Le peuple de Taïti est composé de deux races d’hommes très différentes, qui cependant ont la même langue, les mêmes mœurs, et qui paraissent se mêler ensemble sans distinction. La première, et c’est la plus nombreuse, produit des hommes de la plus grande taille : il est ordinaire d’en voir de six pieds et plus. Je n’ai jamais rencontré d’hommes mieux faits ni mieux proportionnés ; pour peindre Hercule et Mars, on ne trouverait nulle part d’aussi beaux modèles. Rien ne distingue leurs traits de ceux des Européens ; et s’ils étaient vêtus, s’ils vivaient moins à l’air et au grand soleil, ils seraient aussi blancs que nous. En général leurs cheveux sont noirs. La seconde race est d’une taille médiocre, a les cheveux crépus et durs comme du crin ; sa couleur et ses traits diffèrent peu de ceux des mulâtres. Le Taïtien qui s’est embarqué avec nous est de cette seconde race, quoique son père soit chef d’un canton ; mais il possède en intelligence ce qui lui manque du côté de la beauté[1].

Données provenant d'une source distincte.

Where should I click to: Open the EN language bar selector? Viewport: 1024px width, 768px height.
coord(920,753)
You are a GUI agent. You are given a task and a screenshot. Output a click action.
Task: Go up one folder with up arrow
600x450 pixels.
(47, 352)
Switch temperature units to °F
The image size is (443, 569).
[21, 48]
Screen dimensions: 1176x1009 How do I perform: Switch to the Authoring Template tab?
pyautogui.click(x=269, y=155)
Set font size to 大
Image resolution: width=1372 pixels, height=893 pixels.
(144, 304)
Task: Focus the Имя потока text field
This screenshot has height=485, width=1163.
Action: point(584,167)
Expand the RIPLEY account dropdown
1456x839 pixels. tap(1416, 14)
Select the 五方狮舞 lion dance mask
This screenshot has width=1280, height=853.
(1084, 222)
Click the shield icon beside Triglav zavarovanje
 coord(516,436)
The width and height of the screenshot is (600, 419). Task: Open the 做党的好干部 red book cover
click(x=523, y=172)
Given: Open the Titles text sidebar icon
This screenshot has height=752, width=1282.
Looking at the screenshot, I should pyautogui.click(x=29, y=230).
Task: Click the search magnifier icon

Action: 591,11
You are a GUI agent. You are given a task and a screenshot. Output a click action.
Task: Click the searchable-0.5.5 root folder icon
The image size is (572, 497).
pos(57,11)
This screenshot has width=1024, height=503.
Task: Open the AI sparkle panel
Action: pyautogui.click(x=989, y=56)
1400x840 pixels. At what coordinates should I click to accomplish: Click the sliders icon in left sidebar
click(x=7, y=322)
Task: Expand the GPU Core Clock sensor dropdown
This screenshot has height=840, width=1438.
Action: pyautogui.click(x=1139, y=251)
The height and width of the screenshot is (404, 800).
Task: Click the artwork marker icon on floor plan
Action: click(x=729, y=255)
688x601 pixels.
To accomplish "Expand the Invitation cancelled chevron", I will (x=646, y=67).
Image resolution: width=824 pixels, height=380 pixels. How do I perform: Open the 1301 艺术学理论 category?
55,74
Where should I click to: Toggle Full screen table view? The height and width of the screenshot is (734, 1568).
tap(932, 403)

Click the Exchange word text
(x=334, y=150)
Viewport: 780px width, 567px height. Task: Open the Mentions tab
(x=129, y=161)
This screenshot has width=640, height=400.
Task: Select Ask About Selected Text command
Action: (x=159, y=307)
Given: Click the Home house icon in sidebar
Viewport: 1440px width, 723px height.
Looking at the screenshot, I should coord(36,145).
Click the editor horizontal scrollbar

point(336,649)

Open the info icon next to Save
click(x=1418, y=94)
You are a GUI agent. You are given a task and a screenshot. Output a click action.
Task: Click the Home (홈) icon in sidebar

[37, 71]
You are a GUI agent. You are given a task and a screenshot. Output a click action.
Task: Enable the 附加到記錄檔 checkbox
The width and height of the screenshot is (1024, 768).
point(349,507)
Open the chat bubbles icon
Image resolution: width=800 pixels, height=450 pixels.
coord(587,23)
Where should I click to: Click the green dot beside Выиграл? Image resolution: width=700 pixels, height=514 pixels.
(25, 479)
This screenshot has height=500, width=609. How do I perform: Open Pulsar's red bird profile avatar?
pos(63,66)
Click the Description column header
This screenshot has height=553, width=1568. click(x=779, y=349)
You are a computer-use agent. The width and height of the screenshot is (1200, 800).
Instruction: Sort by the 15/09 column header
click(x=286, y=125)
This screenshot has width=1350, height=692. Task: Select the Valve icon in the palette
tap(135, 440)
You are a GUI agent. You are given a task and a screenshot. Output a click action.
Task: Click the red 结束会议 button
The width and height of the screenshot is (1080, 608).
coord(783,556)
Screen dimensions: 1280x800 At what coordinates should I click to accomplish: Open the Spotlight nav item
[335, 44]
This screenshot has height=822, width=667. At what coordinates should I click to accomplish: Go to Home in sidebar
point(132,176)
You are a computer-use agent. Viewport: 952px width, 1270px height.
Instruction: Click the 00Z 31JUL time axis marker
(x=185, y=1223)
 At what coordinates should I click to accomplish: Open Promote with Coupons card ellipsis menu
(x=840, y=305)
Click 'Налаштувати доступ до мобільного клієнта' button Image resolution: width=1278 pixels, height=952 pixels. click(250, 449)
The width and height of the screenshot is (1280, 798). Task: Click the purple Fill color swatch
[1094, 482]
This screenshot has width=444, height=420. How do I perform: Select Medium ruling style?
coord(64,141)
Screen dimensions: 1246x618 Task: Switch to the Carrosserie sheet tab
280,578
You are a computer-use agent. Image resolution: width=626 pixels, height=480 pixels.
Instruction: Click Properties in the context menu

  1. On m’a souvent demandé et on me demande encore pourquoi, emmenant un habitant d’une île où les hommes sont en général très beaux, j’en ai choisi un vilain. J’ai répondu, et je réponds ici une fois pour toutes, que je n’ai point choisi : l’insulaire venu en France avec moi s’est embarqué sur mon vaisseau de sa propre volonté, je dirai presque contre la mienne. Assurément j’aurais regardé comme un crime d’enlever un homme à sa patrie, à ses pénates, à tout ce qui faisait son existence, quand bien même j’aurais imaginé que la France l’adopterait et qu’il n’y resterait pas à ma charge.